阅读材料

•••

参考:
https://blog.csdn.net/qq_41080850/article/details/83829045
https://blog.csdn.net/aijiudu/article/details/89387328
python绘制箱线图boxplot():https://blog.csdn.net/weixin_44052055/article/details/121442449
如下灰色框里的就是箱形图(英文:Box plot):又称为盒须图、盒式图、盒状图或箱线图,是一种用作显示一组数据分散情况资料的统计图。因型状如箱子而得名。
箱形图最大的优点就是不受异常值的影响,可以以一种相对稳定的方式描述数据的离散分布情况。
五数概括法:即用下面的五个数来概括数据(最小值;第1四分位数(Q1);中位数(Q2);第3四分位数(Q3);最大值),箱形图与之类似。
python 中已经提供了很多种箱型图的绘制方法,为我们使用者带来了极大的便利,可用的方法有
pandas
包中的Series.plot()
、DataFrame.plot()
或DataFrame.boxplot()
方法;seaborn
包中的cataplot()
或者boxplot()
,其中seaborn.boxplot()
是seaborn.cataplot()
的参数kind='box'
时的一种情况;matplotlib
包中axes
对象的boxplot()
方法。这么多种方法,具体的使用可以参看:https://blog.csdn.net/qq_41080850/article/details/83829045,这里只贴两个个人感觉比较简洁的。
import numpy as np
import pandas as pd
import matplotlib.pyplot as plt
data = [1200, 1300, 1400, 1500, 1600, 1700, 1800, 1900, 2000, 2100]
df = pd.DataFrame(data)
df.plot.box(title="Box figure")
plt.show()
import numpy as np
import pandas as pd
import matplotlib.pyplot as plt
data = [1200, 1300, 1400, 1500, 1600, 1700, 1800, 1900, 2000, 2100]
fig,ax=plt.subplots(figsize=(6, 6), dpi=100, facecolor='w')

•••

所附条目

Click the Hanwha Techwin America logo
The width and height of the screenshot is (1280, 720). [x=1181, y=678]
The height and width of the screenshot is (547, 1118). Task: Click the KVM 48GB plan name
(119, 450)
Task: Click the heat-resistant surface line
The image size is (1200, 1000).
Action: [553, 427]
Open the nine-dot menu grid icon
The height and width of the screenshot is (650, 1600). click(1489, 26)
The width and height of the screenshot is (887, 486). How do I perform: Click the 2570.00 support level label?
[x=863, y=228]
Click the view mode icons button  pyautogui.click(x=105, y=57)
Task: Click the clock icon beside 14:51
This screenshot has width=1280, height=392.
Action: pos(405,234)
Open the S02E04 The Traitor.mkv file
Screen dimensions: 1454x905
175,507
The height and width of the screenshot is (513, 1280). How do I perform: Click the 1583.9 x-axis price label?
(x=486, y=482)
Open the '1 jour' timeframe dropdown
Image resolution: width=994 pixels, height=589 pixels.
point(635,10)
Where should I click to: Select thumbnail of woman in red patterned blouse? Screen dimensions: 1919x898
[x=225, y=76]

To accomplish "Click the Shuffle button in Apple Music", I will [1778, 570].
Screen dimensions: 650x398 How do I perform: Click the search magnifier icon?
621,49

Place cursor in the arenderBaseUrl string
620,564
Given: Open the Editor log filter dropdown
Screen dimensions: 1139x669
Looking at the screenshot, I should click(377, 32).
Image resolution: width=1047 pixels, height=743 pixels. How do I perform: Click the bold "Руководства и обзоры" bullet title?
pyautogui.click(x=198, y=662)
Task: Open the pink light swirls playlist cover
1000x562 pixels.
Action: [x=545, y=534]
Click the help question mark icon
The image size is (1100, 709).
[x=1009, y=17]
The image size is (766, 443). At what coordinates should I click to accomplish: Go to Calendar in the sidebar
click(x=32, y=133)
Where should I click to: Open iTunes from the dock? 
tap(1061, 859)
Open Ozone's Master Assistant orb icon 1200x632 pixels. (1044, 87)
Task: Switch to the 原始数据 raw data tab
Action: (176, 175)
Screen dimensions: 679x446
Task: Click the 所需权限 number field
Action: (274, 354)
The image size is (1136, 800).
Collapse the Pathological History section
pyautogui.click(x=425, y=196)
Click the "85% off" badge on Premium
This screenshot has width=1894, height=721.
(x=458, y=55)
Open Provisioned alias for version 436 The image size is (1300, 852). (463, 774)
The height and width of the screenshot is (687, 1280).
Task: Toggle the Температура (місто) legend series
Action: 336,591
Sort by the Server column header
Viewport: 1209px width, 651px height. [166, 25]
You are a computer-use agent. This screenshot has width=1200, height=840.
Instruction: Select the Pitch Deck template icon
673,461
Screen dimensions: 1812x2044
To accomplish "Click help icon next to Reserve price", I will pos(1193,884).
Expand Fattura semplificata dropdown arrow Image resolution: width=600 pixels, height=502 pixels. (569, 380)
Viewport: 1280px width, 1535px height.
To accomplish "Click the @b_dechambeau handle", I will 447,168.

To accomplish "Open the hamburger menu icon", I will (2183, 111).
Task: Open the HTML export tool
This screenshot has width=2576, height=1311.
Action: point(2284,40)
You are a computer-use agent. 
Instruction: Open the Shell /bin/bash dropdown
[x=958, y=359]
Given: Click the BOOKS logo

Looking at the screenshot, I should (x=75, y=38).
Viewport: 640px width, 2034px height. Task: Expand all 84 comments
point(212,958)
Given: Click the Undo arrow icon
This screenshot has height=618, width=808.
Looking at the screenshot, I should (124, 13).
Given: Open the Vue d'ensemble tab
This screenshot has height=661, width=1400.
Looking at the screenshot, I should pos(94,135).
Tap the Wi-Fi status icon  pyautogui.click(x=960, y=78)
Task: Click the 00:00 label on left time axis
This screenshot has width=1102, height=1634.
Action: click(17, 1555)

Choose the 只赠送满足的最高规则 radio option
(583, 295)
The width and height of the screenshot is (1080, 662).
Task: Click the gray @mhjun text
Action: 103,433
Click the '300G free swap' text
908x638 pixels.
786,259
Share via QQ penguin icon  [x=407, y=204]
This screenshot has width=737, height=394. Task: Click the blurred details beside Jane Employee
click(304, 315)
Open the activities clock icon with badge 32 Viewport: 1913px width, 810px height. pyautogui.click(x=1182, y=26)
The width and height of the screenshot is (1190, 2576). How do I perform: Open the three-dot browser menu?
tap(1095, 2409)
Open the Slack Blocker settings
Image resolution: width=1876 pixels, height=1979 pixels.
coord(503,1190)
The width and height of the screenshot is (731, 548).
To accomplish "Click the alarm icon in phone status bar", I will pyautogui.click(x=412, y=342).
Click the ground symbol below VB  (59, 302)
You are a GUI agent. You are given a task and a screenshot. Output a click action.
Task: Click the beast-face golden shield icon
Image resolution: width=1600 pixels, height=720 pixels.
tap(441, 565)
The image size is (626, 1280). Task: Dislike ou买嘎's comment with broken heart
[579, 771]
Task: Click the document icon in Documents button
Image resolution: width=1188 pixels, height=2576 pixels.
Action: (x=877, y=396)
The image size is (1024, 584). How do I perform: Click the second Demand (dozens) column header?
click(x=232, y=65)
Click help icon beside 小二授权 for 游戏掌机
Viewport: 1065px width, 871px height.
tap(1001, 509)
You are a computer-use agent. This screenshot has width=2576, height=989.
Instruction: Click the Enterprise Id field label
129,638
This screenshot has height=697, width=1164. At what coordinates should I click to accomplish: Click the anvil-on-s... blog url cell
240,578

•••

练习说明
请列出上面关于箱形图的阅读材料中，五数概括法用来概括数据的全部五个数。

完整解答
最小值；第1四分位数（Q1）；中位数（Q2）；第3四分位数（Q3）；最大值。